|
¡El amigo es uno mesmo, pero con otro cuero!
Rubén Natarevich- Tuve un amigo, hace mucho tiempo, un amigo que nunca firmaba sus poemas, porque los hombres y los nombres se guardan en el alma, y los decía así, los conversaba así. Cuando la paz era una niña secuestrada, era un muchacho grande de anchas manos, aromada de resina, carpintero de barrio, casitas azules, llenaba su taller de virutas, refranes y mate amargo, a veces, a veces una caña, siempre la sonrisa y la amistad, esas de pino para clientes pobres, bancos de pino y ropero sin espejos, a veces encolaba una guitarra lastimada de noches sin estuches, de boliche sin sueño, de trovadores que escondían su fracaso en la niebla de muchas madrugadas sin alba.
¿cuánto le debo amigo?

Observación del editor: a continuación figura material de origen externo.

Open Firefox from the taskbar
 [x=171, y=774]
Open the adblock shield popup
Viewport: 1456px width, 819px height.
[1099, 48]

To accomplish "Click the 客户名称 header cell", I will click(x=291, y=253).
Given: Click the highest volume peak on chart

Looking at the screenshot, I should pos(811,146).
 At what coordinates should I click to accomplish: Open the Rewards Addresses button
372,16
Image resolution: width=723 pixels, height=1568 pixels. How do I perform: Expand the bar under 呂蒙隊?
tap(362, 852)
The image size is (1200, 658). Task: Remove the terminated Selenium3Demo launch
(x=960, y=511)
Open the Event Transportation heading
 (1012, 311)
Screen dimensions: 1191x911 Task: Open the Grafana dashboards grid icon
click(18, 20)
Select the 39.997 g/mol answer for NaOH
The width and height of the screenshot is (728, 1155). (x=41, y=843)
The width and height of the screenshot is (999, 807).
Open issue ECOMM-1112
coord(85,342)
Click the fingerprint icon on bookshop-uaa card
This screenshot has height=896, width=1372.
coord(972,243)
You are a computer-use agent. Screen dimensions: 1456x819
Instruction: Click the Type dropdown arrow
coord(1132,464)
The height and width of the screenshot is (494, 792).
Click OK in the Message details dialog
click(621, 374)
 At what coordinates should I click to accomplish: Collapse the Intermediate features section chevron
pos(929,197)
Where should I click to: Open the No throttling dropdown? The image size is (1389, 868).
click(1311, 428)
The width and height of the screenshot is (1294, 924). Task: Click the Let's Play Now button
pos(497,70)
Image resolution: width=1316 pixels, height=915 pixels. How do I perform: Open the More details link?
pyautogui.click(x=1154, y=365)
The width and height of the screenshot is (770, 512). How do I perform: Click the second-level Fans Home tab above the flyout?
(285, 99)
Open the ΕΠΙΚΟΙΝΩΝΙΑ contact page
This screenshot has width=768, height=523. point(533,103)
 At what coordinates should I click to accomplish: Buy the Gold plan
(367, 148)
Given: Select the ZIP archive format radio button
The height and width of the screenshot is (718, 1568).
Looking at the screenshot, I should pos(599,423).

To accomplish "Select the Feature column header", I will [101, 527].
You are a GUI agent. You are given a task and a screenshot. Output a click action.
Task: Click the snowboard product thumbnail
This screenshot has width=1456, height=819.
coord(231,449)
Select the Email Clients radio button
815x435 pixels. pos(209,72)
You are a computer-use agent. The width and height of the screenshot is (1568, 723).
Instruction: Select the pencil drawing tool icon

Y el carpintero decía su precio con ternura, una milonga hermano, una buena milonga. Rubén Natarevich se llamaba mi amigo, fue parido en Odessa, y criado en Entre Ríos, fue boyero y comía lo que por ahí dejaban. Fue linyera también, doctorado en los techos de trenes de carga y peón en los corralones de Pompeya y Patricios.
Y cayó en carpintero, porque quizás anhelaba respirar una selva que nunca había encontrado. Cuando llego el nazismo enmugreciendo el aire, Rubén Natarevich se anotó en la brigada de la ilegalidad, un día lo mataron cerca de mí, en el centro de la plaza Congreso. Era noviembre acaso, hace ya tanto tiempo, eso es todo, apenas una historia pequeña, intrascendente crónica, con un hombre en el medio. Rubén Natarevich.
Limpia mirada y manos olorosas a resina, a brea a tabla cepillada, a amistad sin engaño. Eso es todo, si, eso es todo, no hay nada mas pobre que un poema para hablar de un amigo, que se durmió en la huella.
¡Hace un puñados de años que camino un planeta, llamado tierra ,y reconozco un solo privilegio “ LA AMISTAD “
Y como decía Don ATA
Que nos vaya bien a todos, paisanos.